MICHEL MOURLET / Sur Joseph Losey

(extraits de Journal critique)

2013

Mars

Toni D’Angela, critique de cinéma et surtout cinéphile (ce qui, comme on le sait, ne va pas forcément de pair), prépare un dossier sur Losey, auquel il souhaite que je contribue. Si je redisais, même avec des mots un peu différents, ce que j’ai déjà dit sur cet immense cinéaste, j’aurais l’impression désagréable que mon âge m’a enfin rattrapé et que je rabâche… Aussi, de la même façon que, il y a quelques mois, pour le dossier Astruc publié par Foco, j’ai choisi de rechercher dans mon Journal critique non encore publié ce qui demeurait d’inédit concernant Losey. Le résultat est un peu mince, mais les lecteurs intéressés pourront, s’ils en ont le loisir, se reporter aux textes sur le sujet insérés dans Sur un art ignoré, la mise en scène comme langage et dans l’Écran éblouissant.

2010

Juillet

Notes pour Heureuses Rencontres. J’ai fait la connaissance de Joseph Losey en 1957, pendant le tournage de Gipsy (la Gitane et le Gentleman)dans les environs de Londres. Je ne me souviens plus des circonstances qui m’avaient amené jusque là. Peut-être Pierre Rissient, qui s’occupait beaucoup de Losey, m’avait-il ménagé un rendez-vous. Peut-être en avais-je pris l’initiative, et annoncé ma venue par le truchement du bureau de la production. Après, sans doute, quelques démarches devenues aussi floues et insaisissables que dans l’Année dernière à Marienbad, je me suis retrouvé un beau jour dans une campagne aux allures de terrain vague, dont je me rappelle surtout la roulotte où m’entraîna la dévorante Mélina Mercouri. J’ai raconté cet épisode lors d’une conférence sur mes expériences de cinéphile, reprise dans lÉcran éblouissant.

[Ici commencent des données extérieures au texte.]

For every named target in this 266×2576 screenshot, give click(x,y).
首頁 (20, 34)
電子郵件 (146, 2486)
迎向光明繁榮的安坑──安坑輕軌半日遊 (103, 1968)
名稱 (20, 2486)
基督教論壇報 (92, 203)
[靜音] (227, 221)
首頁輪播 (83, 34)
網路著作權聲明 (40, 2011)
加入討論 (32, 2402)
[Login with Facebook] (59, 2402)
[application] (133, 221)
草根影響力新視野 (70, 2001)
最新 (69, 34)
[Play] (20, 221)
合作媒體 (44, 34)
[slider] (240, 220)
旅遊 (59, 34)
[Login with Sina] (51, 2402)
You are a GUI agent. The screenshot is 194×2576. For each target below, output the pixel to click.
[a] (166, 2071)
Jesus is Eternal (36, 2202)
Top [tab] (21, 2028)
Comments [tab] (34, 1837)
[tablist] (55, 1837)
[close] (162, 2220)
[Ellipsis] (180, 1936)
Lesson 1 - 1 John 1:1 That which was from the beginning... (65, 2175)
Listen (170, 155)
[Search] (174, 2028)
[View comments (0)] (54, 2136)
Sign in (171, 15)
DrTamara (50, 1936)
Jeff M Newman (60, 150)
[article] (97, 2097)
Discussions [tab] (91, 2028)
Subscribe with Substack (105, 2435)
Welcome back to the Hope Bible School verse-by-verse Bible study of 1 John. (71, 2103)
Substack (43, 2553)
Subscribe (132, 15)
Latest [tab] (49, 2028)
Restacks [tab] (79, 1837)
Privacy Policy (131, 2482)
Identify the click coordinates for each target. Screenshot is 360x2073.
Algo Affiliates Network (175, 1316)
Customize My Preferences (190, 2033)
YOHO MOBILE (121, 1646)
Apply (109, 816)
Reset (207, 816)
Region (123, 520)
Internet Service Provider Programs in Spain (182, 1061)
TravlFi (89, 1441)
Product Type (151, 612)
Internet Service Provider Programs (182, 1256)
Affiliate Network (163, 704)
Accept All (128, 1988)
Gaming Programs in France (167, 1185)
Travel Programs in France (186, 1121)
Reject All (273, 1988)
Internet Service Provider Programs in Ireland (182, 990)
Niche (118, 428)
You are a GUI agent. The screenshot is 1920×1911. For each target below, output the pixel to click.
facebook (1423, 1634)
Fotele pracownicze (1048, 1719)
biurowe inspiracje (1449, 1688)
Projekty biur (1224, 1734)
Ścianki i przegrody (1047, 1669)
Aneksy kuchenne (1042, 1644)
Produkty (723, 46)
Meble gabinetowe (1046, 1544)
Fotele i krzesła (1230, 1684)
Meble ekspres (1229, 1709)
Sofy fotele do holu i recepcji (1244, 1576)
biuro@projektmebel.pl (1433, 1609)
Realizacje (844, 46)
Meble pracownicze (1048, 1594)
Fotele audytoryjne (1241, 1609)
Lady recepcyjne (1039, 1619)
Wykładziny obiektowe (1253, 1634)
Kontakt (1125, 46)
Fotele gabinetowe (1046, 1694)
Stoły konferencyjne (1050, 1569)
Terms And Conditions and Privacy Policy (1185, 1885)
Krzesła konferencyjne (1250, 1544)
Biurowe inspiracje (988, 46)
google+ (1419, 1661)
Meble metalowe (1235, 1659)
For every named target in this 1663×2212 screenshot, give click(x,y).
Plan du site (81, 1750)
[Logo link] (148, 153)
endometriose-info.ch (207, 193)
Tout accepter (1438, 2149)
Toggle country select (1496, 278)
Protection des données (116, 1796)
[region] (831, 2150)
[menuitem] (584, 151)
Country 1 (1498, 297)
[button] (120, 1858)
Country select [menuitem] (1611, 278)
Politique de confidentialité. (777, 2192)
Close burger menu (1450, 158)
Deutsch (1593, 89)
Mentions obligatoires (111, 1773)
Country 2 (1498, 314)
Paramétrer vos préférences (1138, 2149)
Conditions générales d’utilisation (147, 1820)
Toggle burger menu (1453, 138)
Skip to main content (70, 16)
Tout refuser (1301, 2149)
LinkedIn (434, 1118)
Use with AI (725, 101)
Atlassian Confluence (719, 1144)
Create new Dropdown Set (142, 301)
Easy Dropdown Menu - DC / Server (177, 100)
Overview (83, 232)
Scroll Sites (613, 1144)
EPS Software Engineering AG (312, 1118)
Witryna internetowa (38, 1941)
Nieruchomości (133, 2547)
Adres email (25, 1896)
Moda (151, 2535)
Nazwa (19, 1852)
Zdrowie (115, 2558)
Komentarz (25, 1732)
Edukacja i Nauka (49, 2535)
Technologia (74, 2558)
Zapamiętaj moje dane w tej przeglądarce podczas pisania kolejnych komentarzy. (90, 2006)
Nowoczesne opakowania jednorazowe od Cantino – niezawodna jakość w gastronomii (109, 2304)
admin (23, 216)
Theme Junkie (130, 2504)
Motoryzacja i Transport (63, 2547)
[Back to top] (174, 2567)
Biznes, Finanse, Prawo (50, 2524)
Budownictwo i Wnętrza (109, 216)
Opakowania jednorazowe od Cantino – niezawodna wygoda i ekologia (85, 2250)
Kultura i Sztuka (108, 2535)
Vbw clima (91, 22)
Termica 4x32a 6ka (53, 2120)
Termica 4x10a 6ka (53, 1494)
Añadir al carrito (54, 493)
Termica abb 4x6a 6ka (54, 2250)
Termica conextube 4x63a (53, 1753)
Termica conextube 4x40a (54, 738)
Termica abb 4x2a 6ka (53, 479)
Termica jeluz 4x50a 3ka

Losey était quelqu’un de très ouvert et très direct, des qualités qu’on ne rencontre guère dans nos vieilles sociétés policées. Après l’avoir observé in vivo sur le plateau de tournage, je suis allé le revoir chez lui à Londres. Il habitait une jolie petite maison blanche à Chelsea, l’ancien quartier des artistes. Il n’abordait pas le cinéma à la façon de Preminger, ni de Lang, ni de Cottafavi, c’est à dire en prenant du recul, une distance par rapport au travail accompli. Il se situait davantage ‒ comme ce devait être, j’imagine, le cas de Walsh ‒ dans le domaine de l’action, des acteurs, de l’histoire à raconter, du film en train de se faire, et toujours avec une grande force et une grande conviction.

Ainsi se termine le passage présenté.